最終日、最終組で戦ったリッグス・ジョンストン(右)。プロ転向以来5試合目のジャスパー・スタッブス(左から2番目)とLIVゴルファーのルーカス・ハーバート(中央)と優勝争いを繰り広げた。

 過去、「オーストラリアンオープン」に優勝したアメリカ人には、ジーン・サラゼン、アーノルド・パーマー、ジャック・ニクラス、トム・ワトソン、ジョーダン・スピースらがいるが、

「素晴らしい選手たちと同じグループに入れるのは、本当に最高なことですし、自分の名前をこのトロフィーに刻むことができたことを非常に光栄に思います。この瞬間は一生忘れません」と語った。

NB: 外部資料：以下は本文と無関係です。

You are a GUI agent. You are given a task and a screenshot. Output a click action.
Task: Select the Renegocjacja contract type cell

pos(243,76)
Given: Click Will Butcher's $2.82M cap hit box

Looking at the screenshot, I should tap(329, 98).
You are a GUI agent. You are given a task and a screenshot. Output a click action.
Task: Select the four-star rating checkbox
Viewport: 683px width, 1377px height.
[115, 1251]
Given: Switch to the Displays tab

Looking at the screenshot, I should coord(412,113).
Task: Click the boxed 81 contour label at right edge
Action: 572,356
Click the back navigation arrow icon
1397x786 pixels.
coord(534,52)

 最終日は快晴だった天気が、徐々に厚い雲が垂れ込めるようになり、ちょうど男子の最終組がスタートした昼過ぎからは、時折強い風雨に見舞われた。メルボルンは1日の中に四季があるという、スコットランドのような天候。そんな中でもアメリカの24歳は、1イーグル、5バーディ、3ボギーの68をマークし、3つスコアを伸ばして、2位のカーティス・ラック(豪州)に3打差で優勝した。

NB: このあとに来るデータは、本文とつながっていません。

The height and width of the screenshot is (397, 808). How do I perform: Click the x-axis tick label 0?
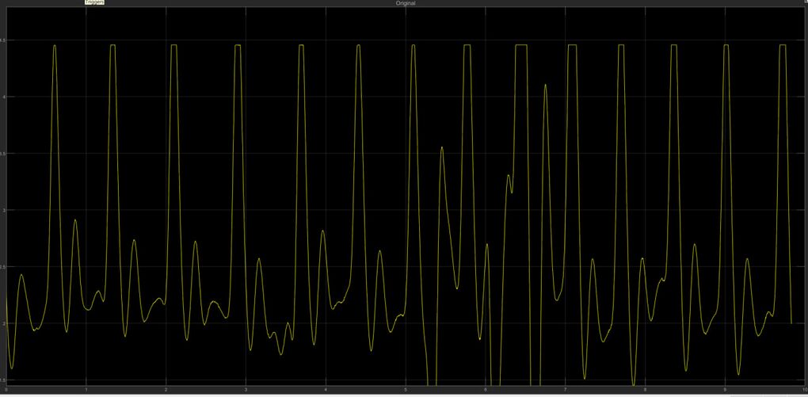pyautogui.click(x=7, y=390)
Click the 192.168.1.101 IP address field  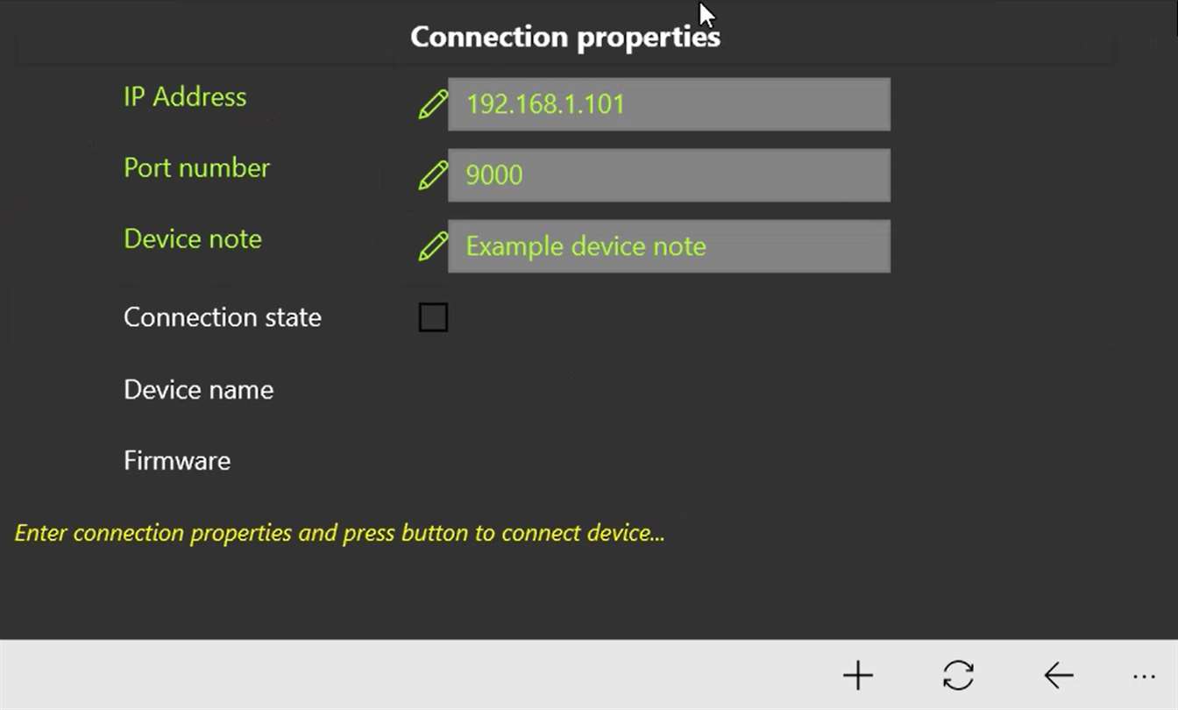pos(669,104)
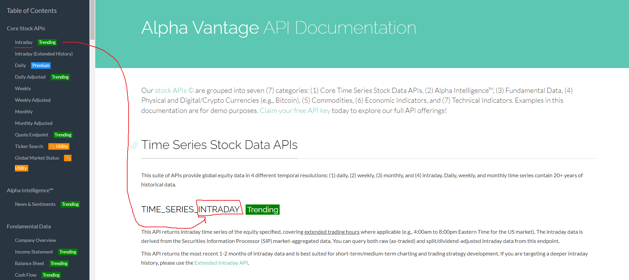Open the extended trading hours link

(x=331, y=232)
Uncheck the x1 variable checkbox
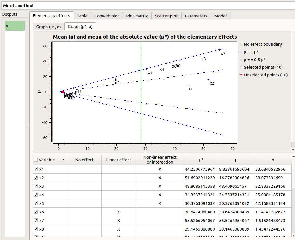Screen dimensions: 295x240 (35, 169)
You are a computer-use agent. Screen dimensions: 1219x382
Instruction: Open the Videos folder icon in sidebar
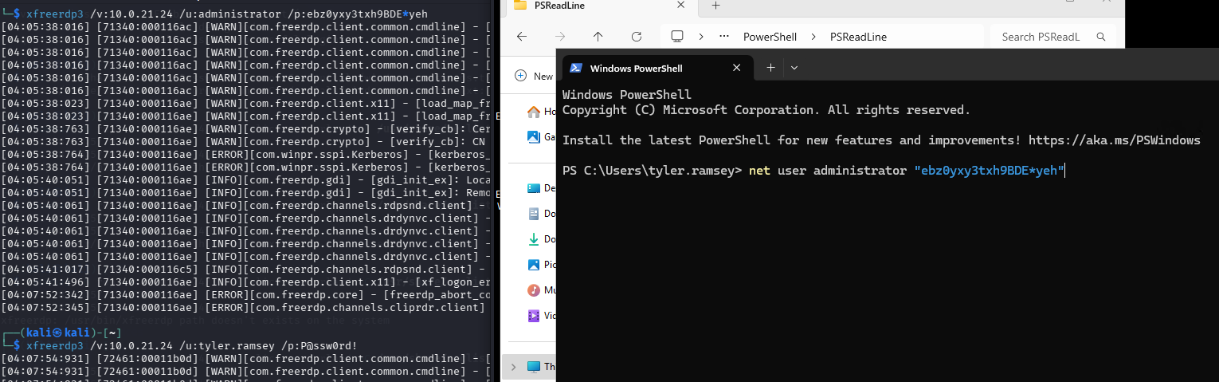click(533, 315)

「今日は天候が安定せず、15分ごとによくなったり、悪くなったり……。でも優勝争いにいることはわかっていたので、最後まで集中しないといけないと思ってました。そして17番ホールのグリーンに歩いて行った時、初めてリーダーボードを見て、自分が3打差をつけているのを確認したんです。その瞬間、『あと何打かしっかり打てば、終わる』とようやく少しホッとしました」  なお、今大会は「全英オープン」予選も兼ねており、有資格者以外の上位3名が来年の「全英オープン」に出場できることになっているが、優勝したジョンストンの他、2位のカーティス・ラック、3位タイのマーク・リーシュマンがその権利を獲得した。リーシュマンはPGAツアーで6勝を挙げ、メジャーの常連だったが、現在はLIVゴルフでプレーしており、今大会に入る前は世界ランキングで575位だった。今回の上位入賞で、2022年「全英オープン」以来のメジャー出場を果たす。

来年、ロイヤル・ポートラッシュで行なわれる「全英オープン」への出場権を獲得した3人。左からカーティス・ラック、リッグス・ジョンストン、マーク・リーシュマン。

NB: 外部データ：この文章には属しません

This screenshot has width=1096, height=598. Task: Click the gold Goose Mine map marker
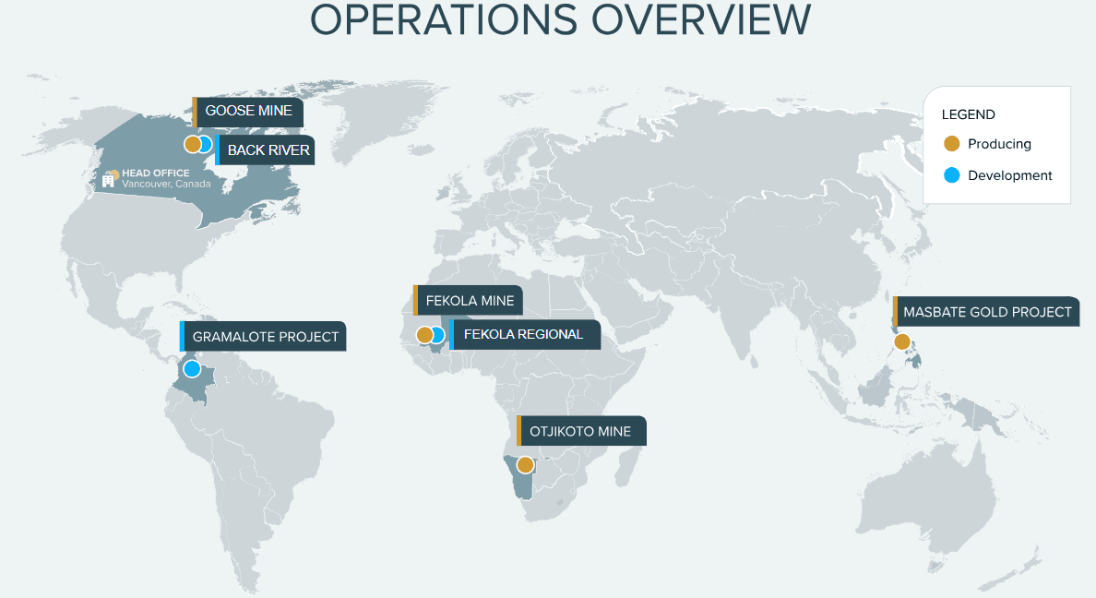[191, 144]
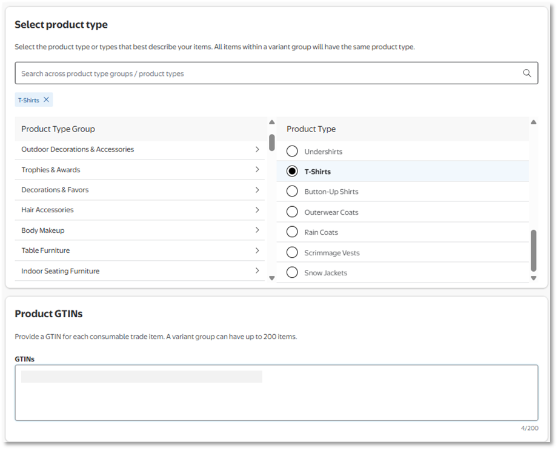The image size is (558, 450).
Task: Click the product type search field
Action: tap(267, 73)
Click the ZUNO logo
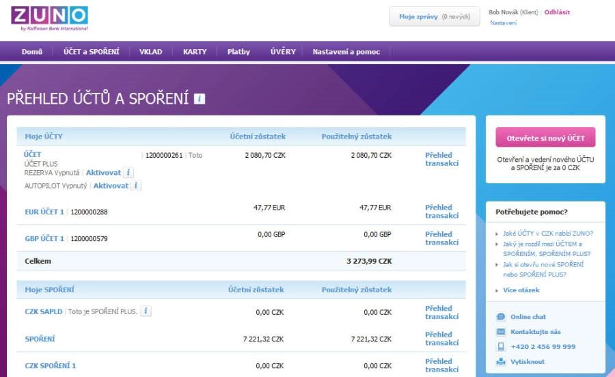The image size is (615, 377). [x=49, y=18]
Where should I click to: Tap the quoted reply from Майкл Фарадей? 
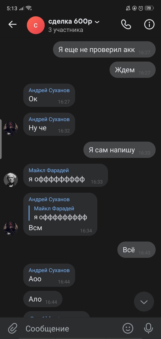point(60,213)
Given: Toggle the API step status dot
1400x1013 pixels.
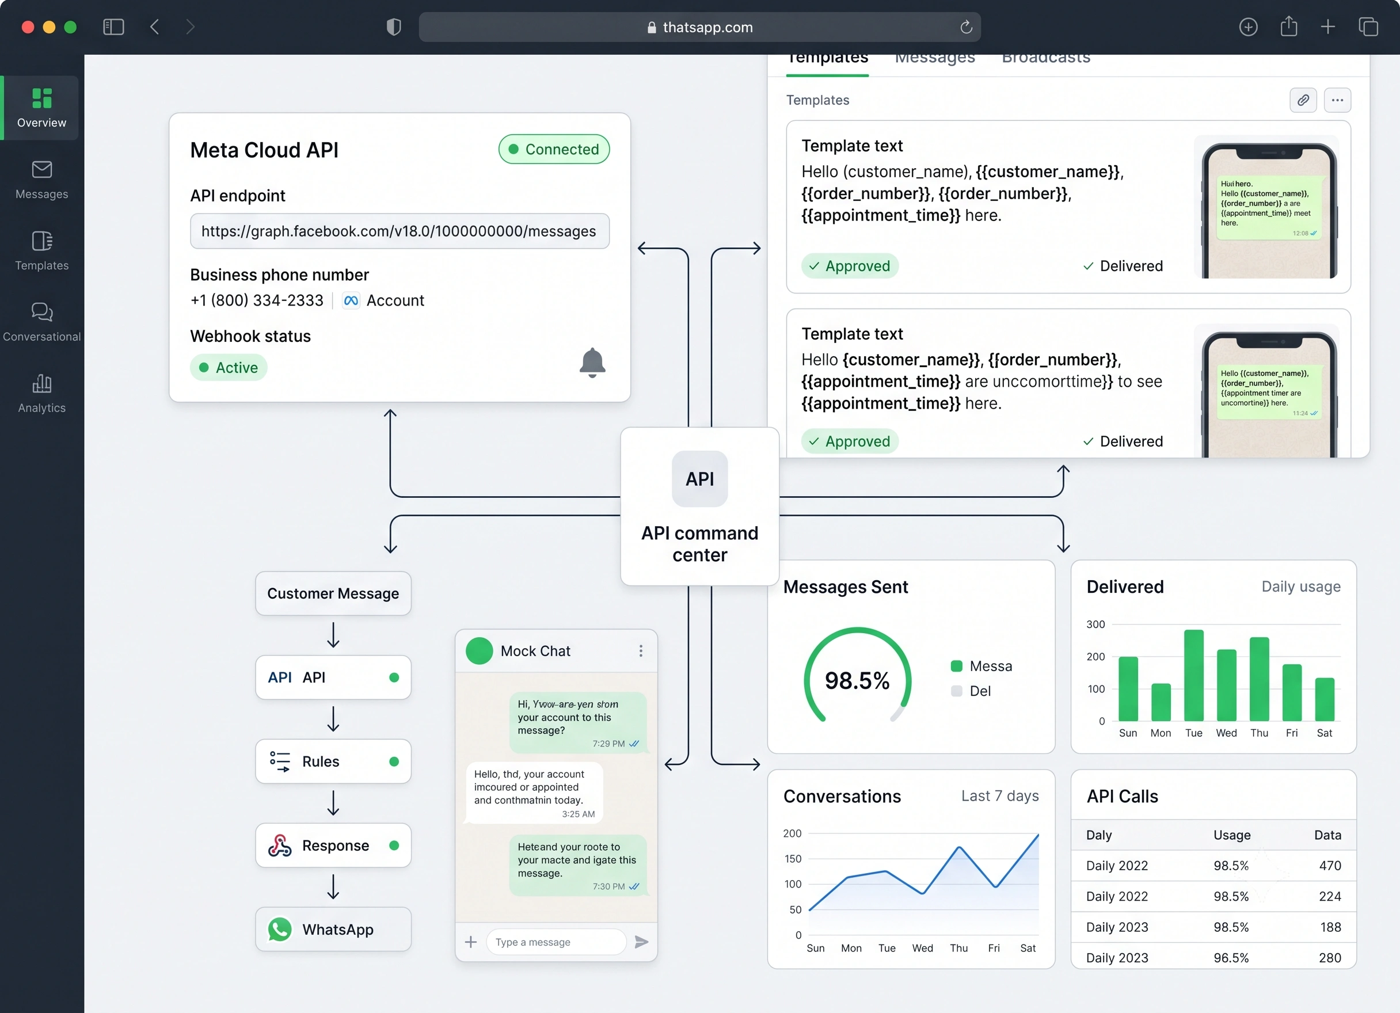Looking at the screenshot, I should pyautogui.click(x=394, y=677).
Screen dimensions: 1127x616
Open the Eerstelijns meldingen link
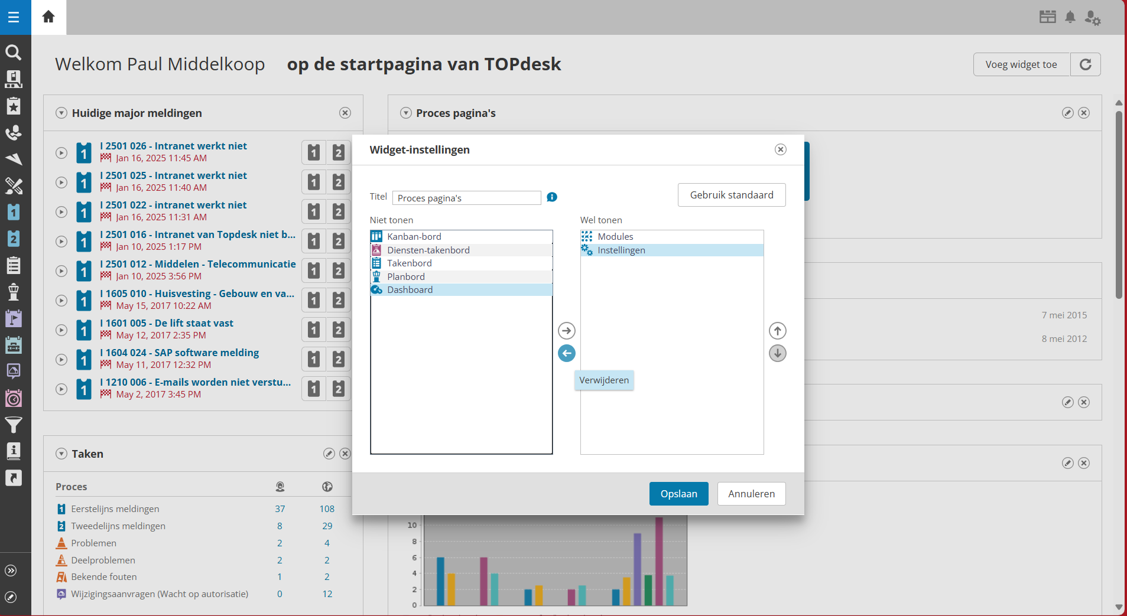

 また、女子は今年で10回目の「オーストラリアン女子オープン」出場を果たしたシン・ジエが、2013年にロイヤル・ キャンベラで開催された同大会以来の2勝目を果たした。 シン・ジエはオーストラリアで過去4勝しており、「オーストラリアに来ると気分がいい。友達も多いし、ファンも応援してくれるから、この国が好きですね。このコースは、オーストラリアで初めて回ったコースで、カリー・ウェブさんとのプレーオフで負けたところなんですよ。オーストラリアでよく合宿しているので、コースのこともよくわかっています」と語る。今大会での優勝で、通算65勝目を飾った。

 メルボルンのサンドベルトエリアにあるコースは、地面が固く、グリーンでボールが 止まりにくい傾向があるが、今年は雨が降ったこともあり、通常よりも柔らかく、ボールが止まりやすいセッティングになっていた。シン・ジエは「いつもよりは柔らかく、ランも出にくいので、距離が長く感じられる。全クラブを駆使してプレーしないといけない。去年も一昨年も2位に終わっているので、今年こそ優勝したいし、今年は日本でも優勝していなかったので、今年最後の試合で優勝したいですね」と語っていた。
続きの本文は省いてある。